GOAL OF THE EXERCISE: All of the records need to be retyped exactly, with no line dropped.

Stored items:

· · · ·

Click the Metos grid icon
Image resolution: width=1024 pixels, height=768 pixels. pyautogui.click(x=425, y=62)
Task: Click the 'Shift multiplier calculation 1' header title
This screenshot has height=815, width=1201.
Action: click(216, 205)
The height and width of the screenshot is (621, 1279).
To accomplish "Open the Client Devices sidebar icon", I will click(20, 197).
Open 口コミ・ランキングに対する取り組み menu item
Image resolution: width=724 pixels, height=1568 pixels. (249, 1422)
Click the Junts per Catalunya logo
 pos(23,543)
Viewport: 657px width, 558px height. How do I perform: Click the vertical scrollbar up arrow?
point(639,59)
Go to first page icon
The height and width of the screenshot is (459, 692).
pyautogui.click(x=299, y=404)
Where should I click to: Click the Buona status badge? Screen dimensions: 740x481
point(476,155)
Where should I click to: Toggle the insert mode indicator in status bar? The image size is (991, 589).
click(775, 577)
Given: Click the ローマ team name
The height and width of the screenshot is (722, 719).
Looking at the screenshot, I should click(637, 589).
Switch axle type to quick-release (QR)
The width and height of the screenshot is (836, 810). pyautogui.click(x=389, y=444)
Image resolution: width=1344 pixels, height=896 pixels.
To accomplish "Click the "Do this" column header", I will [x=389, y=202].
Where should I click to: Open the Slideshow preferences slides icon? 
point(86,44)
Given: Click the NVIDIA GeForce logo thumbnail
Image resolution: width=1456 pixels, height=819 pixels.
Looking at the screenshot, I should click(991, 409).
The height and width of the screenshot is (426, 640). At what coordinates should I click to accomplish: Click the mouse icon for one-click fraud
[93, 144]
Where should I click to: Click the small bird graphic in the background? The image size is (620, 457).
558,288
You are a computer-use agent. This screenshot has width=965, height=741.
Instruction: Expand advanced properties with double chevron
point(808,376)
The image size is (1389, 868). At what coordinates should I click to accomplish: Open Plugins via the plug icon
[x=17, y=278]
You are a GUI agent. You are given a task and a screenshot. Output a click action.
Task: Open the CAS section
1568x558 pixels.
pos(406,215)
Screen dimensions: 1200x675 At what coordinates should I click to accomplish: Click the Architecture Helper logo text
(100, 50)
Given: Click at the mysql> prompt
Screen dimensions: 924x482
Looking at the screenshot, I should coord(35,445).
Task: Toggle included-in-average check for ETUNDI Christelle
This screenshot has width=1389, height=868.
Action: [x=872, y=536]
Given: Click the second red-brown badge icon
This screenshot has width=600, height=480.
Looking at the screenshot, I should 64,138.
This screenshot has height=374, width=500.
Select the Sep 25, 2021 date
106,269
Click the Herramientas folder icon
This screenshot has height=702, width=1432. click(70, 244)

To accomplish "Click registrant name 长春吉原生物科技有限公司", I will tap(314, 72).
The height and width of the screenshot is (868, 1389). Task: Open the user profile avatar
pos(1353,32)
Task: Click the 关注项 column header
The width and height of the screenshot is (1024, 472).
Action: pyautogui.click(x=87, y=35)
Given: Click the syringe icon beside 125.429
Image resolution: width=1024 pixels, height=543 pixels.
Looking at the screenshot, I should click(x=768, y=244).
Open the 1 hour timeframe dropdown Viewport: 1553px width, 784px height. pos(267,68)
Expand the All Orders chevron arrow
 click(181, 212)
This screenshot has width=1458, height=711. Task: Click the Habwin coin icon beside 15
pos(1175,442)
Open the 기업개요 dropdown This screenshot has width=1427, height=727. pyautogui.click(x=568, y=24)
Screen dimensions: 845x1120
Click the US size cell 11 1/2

· · · ·

ANSWER TO THIS TASK:
Click the Metos grid icon
Image resolution: width=1024 pixels, height=768 pixels. pyautogui.click(x=425, y=62)
Task: Click the 'Shift multiplier calculation 1' header title
This screenshot has height=815, width=1201.
Action: click(216, 205)
The height and width of the screenshot is (621, 1279).
To accomplish "Open the Client Devices sidebar icon", I will click(20, 197).
Open 口コミ・ランキングに対する取り組み menu item
Image resolution: width=724 pixels, height=1568 pixels. (249, 1422)
Click the Junts per Catalunya logo
 pos(23,543)
Viewport: 657px width, 558px height. How do I perform: Click the vertical scrollbar up arrow?
point(639,59)
Go to first page icon
The height and width of the screenshot is (459, 692).
pyautogui.click(x=299, y=404)
Where should I click to: Click the Buona status badge? Screen dimensions: 740x481
point(476,155)
Where should I click to: Toggle the insert mode indicator in status bar? The image size is (991, 589).
click(775, 577)
Given: Click the ローマ team name
The height and width of the screenshot is (722, 719).
Looking at the screenshot, I should click(637, 589).
Switch axle type to quick-release (QR)
The width and height of the screenshot is (836, 810). pyautogui.click(x=389, y=444)
Image resolution: width=1344 pixels, height=896 pixels.
To accomplish "Click the "Do this" column header", I will [x=389, y=202].
Where should I click to: Open the Slideshow preferences slides icon? 
point(86,44)
Given: Click the NVIDIA GeForce logo thumbnail
Image resolution: width=1456 pixels, height=819 pixels.
Looking at the screenshot, I should click(991, 409).
The height and width of the screenshot is (426, 640). At what coordinates should I click to accomplish: Click the mouse icon for one-click fraud
[93, 144]
Where should I click to: Click the small bird graphic in the background? The image size is (620, 457).
558,288
You are a computer-use agent. This screenshot has width=965, height=741.
Instruction: Expand advanced properties with double chevron
point(808,376)
The image size is (1389, 868). At what coordinates should I click to accomplish: Open Plugins via the plug icon
[x=17, y=278]
You are a GUI agent. You are given a task and a screenshot. Output a click action.
Task: Open the CAS section
1568x558 pixels.
pos(406,215)
Screen dimensions: 1200x675 At what coordinates should I click to accomplish: Click the Architecture Helper logo text
(100, 50)
Given: Click at the mysql> prompt
Screen dimensions: 924x482
Looking at the screenshot, I should coord(35,445).
Task: Toggle included-in-average check for ETUNDI Christelle
This screenshot has width=1389, height=868.
Action: [x=872, y=536]
Given: Click the second red-brown badge icon
This screenshot has width=600, height=480.
Looking at the screenshot, I should 64,138.
This screenshot has height=374, width=500.
Select the Sep 25, 2021 date
106,269
Click the Herramientas folder icon
This screenshot has height=702, width=1432. click(70, 244)

To accomplish "Click registrant name 长春吉原生物科技有限公司", I will tap(314, 72).
The height and width of the screenshot is (868, 1389). Task: Open the user profile avatar
pos(1353,32)
Task: Click the 关注项 column header
The width and height of the screenshot is (1024, 472).
Action: pyautogui.click(x=87, y=35)
Given: Click the syringe icon beside 125.429
Image resolution: width=1024 pixels, height=543 pixels.
Looking at the screenshot, I should click(x=768, y=244).
Open the 1 hour timeframe dropdown Viewport: 1553px width, 784px height. pos(267,68)
Expand the All Orders chevron arrow
 click(181, 212)
This screenshot has width=1458, height=711. Task: Click the Habwin coin icon beside 15
pos(1175,442)
Open the 기업개요 dropdown This screenshot has width=1427, height=727. pyautogui.click(x=568, y=24)
Screen dimensions: 845x1120
Click the US size cell 11 1/2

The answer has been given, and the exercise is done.